Problem requirements.
Please copy out the material below line for line, keeping every word, number and symbol unchanged.

###

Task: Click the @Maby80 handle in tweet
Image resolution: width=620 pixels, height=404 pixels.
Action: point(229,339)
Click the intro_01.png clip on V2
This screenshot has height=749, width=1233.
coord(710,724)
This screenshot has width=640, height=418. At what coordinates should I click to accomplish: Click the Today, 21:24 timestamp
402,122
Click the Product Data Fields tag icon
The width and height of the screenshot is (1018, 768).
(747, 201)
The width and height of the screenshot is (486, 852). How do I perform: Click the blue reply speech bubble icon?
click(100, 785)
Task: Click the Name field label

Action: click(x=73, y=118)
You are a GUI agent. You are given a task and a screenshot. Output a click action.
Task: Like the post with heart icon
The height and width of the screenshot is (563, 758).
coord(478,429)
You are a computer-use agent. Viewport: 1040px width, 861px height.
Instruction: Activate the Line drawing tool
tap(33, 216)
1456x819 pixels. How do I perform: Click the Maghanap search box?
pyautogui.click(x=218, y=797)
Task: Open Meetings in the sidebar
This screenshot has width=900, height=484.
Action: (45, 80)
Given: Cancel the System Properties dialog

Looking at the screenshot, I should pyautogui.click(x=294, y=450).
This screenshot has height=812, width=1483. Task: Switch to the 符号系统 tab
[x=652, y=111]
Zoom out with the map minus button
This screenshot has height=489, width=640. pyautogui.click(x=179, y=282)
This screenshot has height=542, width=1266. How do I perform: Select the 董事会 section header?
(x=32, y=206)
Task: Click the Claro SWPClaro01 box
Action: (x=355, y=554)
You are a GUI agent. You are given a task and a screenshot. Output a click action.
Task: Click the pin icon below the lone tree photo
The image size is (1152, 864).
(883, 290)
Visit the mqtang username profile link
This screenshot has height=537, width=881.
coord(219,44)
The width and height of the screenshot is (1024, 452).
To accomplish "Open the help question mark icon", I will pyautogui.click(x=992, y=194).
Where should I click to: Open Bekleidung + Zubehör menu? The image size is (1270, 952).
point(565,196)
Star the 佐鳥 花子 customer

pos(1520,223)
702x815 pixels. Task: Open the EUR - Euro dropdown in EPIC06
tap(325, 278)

###

The response.
Task: Click the @Maby80 handle in tweet
Image resolution: width=620 pixels, height=404 pixels.
Action: point(229,339)
Click the intro_01.png clip on V2
This screenshot has height=749, width=1233.
coord(710,724)
This screenshot has width=640, height=418. At what coordinates should I click to accomplish: Click the Today, 21:24 timestamp
402,122
Click the Product Data Fields tag icon
The width and height of the screenshot is (1018, 768).
(747, 201)
The width and height of the screenshot is (486, 852). How do I perform: Click the blue reply speech bubble icon?
click(100, 785)
Task: Click the Name field label

Action: click(x=73, y=118)
You are a GUI agent. You are given a task and a screenshot. Output a click action.
Task: Like the post with heart icon
The height and width of the screenshot is (563, 758).
coord(478,429)
You are a computer-use agent. Viewport: 1040px width, 861px height.
Instruction: Activate the Line drawing tool
tap(33, 216)
1456x819 pixels. How do I perform: Click the Maghanap search box?
pyautogui.click(x=218, y=797)
Task: Open Meetings in the sidebar
This screenshot has width=900, height=484.
Action: (45, 80)
Given: Cancel the System Properties dialog

Looking at the screenshot, I should pyautogui.click(x=294, y=450).
This screenshot has height=812, width=1483. Task: Switch to the 符号系统 tab
[x=652, y=111]
Zoom out with the map minus button
This screenshot has height=489, width=640. pyautogui.click(x=179, y=282)
This screenshot has height=542, width=1266. How do I perform: Select the 董事会 section header?
(x=32, y=206)
Task: Click the Claro SWPClaro01 box
Action: (x=355, y=554)
You are a GUI agent. You are given a task and a screenshot. Output a click action.
Task: Click the pin icon below the lone tree photo
The image size is (1152, 864).
(883, 290)
Visit the mqtang username profile link
This screenshot has height=537, width=881.
coord(219,44)
The width and height of the screenshot is (1024, 452).
To accomplish "Open the help question mark icon", I will pyautogui.click(x=992, y=194).
Where should I click to: Open Bekleidung + Zubehör menu? The image size is (1270, 952).
point(565,196)
Star the 佐鳥 花子 customer

pos(1520,223)
702x815 pixels. Task: Open the EUR - Euro dropdown in EPIC06
tap(325, 278)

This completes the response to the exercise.